→ About this exercise
Transcribe exactly, please, the line bearing "Viewport: 1370px width, 801px height." and all later lines through the end of the records, with the pictures left out.

(Stored data)
____

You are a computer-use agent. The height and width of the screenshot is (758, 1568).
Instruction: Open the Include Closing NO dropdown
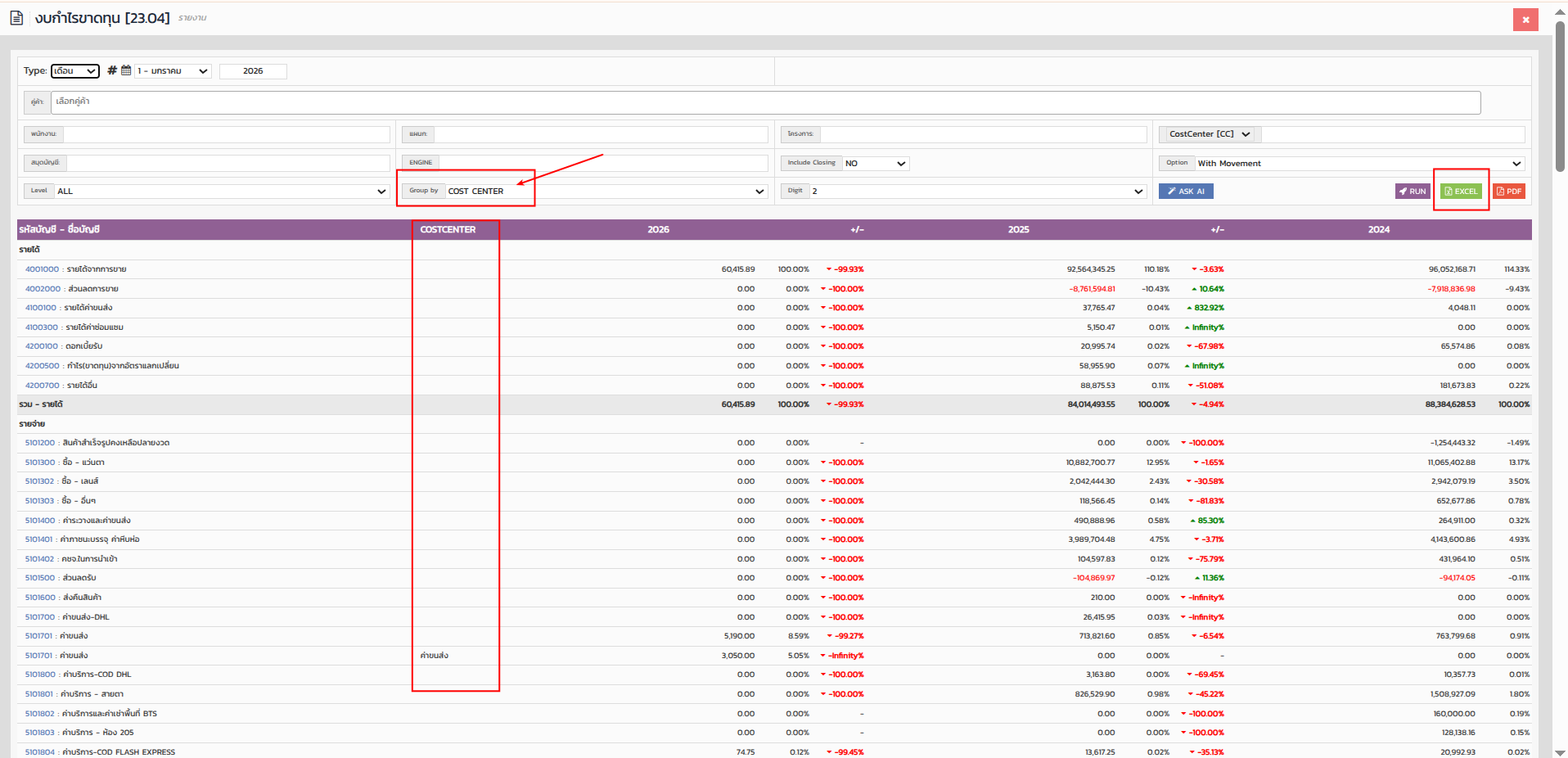pos(875,164)
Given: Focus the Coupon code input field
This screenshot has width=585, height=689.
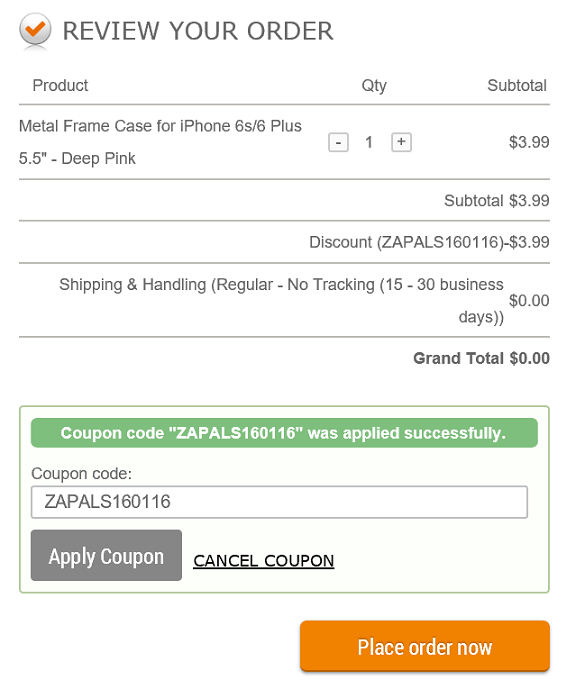Looking at the screenshot, I should tap(279, 502).
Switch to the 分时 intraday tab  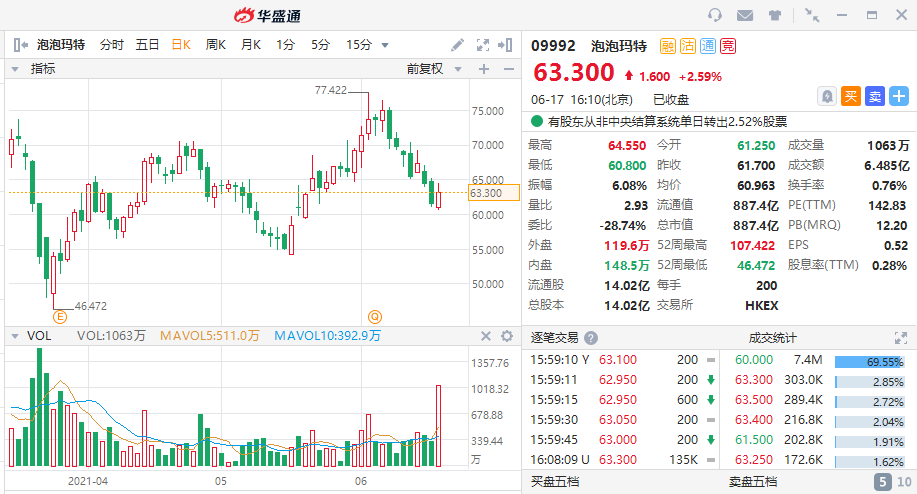tap(112, 45)
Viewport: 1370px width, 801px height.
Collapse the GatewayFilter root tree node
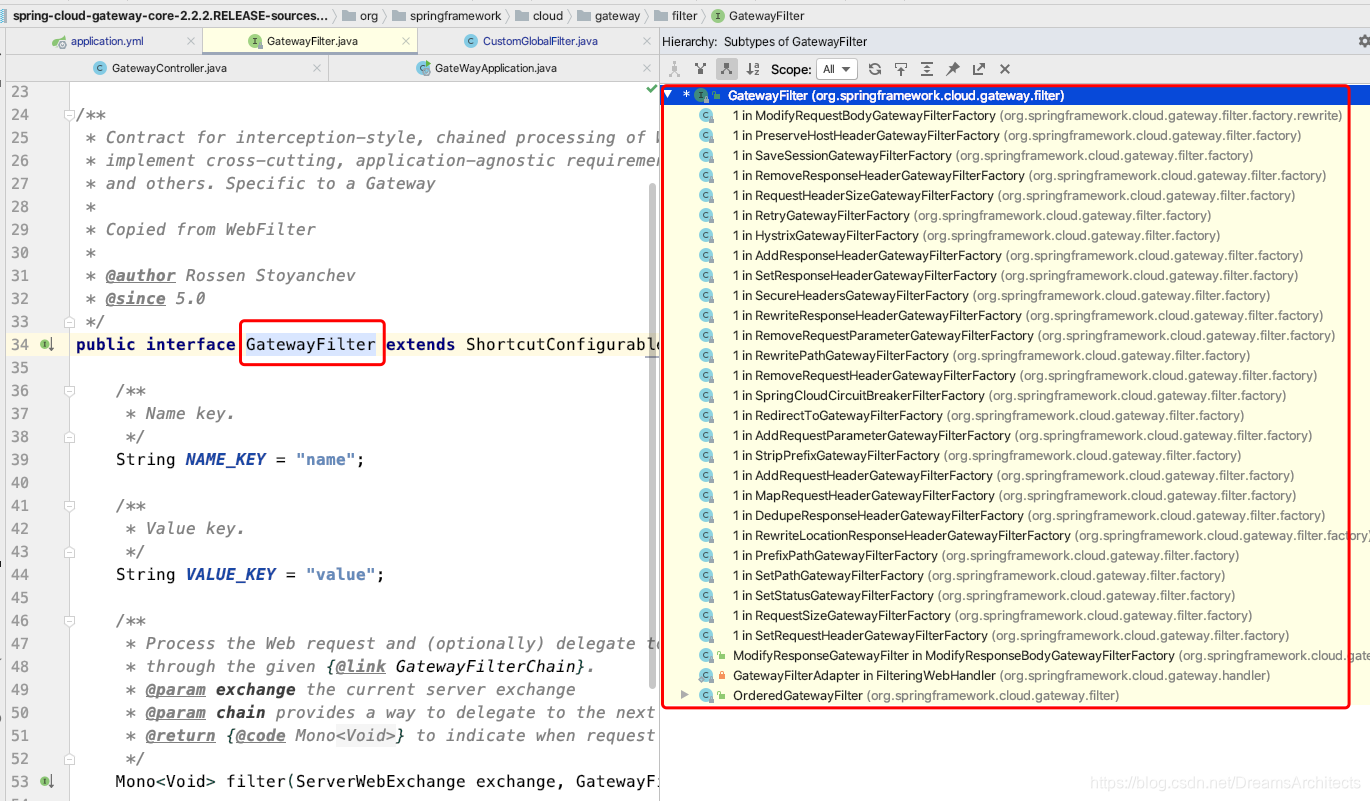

____

→ Solution to this problem
Viewport: 1370px width, 801px height.
Collapse the GatewayFilter root tree node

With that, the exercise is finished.